Hi everyone, I've been lurking on this thread and feel like it's time I got involved.
I've felt defeated by fatness for decades - I'm 174cm tall (~5'9) and at my heaviest, around 12 years ago, I was 105kg (16.5 stone). I did Weight Watchers and lost a bit. I've hovered between 14 and 15 stone since then, got down to 13.5 for my wedding five years ago, then it crept back up due to renovation and work stress.
I have a large build so I've always carried it well, but still, now I'm nearly 40 I've been worrying a lot about the toll on my health. I was diagnosed with PCOS in my early twenties so I'm sure I must be insulin resistant, if not actually pre-diabetic. Stress and insomnia won't help either - they're probably the biggest factor in my health issues really, since by themselves they raise blood sugar.
The thing is, I love food. Good food. I'm a great cook and a gluttonous gourmande. My weaknesses aren't junk (though I'm not snobby about junk food, some of it is bloody delicious), I just eat way too much of the good stuff, especially refined carbs.
Last year I started 16:8 fasting and lost a good amount. I don't know exactly how much as I didn't have scales then.
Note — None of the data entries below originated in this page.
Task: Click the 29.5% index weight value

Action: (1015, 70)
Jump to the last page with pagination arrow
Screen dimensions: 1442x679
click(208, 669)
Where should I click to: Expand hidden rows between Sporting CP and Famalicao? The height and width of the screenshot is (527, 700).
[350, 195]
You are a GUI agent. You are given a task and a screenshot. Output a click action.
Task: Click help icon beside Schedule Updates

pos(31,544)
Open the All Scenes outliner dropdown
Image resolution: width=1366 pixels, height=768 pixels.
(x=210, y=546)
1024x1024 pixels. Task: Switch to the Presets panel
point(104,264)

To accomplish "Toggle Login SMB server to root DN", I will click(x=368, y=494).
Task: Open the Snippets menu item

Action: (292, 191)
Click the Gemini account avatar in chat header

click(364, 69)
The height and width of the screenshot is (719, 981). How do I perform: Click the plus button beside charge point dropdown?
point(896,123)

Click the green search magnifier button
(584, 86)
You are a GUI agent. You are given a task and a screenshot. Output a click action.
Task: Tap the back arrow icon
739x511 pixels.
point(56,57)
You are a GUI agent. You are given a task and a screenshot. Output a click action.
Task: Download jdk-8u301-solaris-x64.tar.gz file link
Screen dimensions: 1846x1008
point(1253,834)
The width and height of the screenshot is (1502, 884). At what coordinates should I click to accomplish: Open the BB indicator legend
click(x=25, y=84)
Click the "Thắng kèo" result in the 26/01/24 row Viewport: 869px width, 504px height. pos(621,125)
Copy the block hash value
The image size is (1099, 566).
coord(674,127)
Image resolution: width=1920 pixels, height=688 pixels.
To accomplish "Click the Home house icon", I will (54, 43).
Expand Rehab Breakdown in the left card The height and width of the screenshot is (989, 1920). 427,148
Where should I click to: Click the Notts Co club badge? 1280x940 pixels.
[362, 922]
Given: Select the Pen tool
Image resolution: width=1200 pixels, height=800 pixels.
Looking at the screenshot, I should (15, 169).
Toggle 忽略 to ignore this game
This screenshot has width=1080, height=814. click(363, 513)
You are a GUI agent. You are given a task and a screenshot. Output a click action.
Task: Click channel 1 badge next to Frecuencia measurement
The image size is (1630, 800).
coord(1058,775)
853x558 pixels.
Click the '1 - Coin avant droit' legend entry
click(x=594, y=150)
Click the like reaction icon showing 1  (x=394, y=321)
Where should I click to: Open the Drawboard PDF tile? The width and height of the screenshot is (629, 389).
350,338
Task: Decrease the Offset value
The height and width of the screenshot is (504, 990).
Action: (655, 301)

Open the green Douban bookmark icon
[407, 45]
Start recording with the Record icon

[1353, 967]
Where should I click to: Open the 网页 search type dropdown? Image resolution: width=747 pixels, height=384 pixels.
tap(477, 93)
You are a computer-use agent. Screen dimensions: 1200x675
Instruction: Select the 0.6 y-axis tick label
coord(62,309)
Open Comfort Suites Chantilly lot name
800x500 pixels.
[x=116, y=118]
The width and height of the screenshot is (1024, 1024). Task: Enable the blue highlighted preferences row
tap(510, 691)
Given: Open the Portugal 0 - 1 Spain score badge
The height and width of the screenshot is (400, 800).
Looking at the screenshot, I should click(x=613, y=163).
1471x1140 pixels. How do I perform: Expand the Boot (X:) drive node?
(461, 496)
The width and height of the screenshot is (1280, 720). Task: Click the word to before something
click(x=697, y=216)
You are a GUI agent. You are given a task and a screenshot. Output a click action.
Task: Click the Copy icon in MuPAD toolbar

We went a bit nuts at Christmas and then were eating far too much carby stuff for a month or so afterwards, so we bought some scales and got back into it.
I was 85kg two months ago. I added a weekly 24hr fast to my usual 16:8, and have gone low carb. Probably under 50g most days, and all from vegetables, bar a small portion of raw oats with full fat Greek yoghurt for lunch each day.
I'm now at 79kg (12.5 stone). I haven't been this slim in 20 years. 3 more kilos gets my BMI under 25. That was my initial target, which on its own has felt completely impossible for decades. Now I think I should aim for 6 more kilos (1 stone), and get down to a BMI of 24. I think lower than that will be hard for me, as I do have a large frame, and I don't really feel like I want or need to go lower. Even that target seems like a fantasy somehow - I can't imagine what I will look like as I haven't been that small since my teens.
I can't explain what changed in my mind to make me suddenly do it. I think it was the fear of diabetes, which just washed over me earlier this year for no particular reason. I can be a bit "worried well" at times, and the stress of fretting over it is probably as bad as if I actually had any of the conditions I sometimes imagine I do. It's idiotic really.
Anyway, sorry to go on. I wanted to tell the story so far partly just to let you all know that it can be done. Doing the lowish carb and fasting thing has really helped, because I've found it infinitely easier than calorie counting. The weight has fallen off and I don't feel hungry anymore, even though I'm eating less by an order of magnitude.
I do feel like I've reached a bit of a plateau however, and I'm scared of falling back into bad habits, or not reaching my target after all this work. I've got guests visiting for about two weeks this month and I know they'll want to carouse and feast of an evening. It's going to be tough.
I'm quite active (gardening etc), but I need to exercise in a more focused way, so I've started HIIT workouts and doing more yoga (I use the Down Dog apps for these).
I just need to stay on the path for a couple more months until I reach my target. Please help me!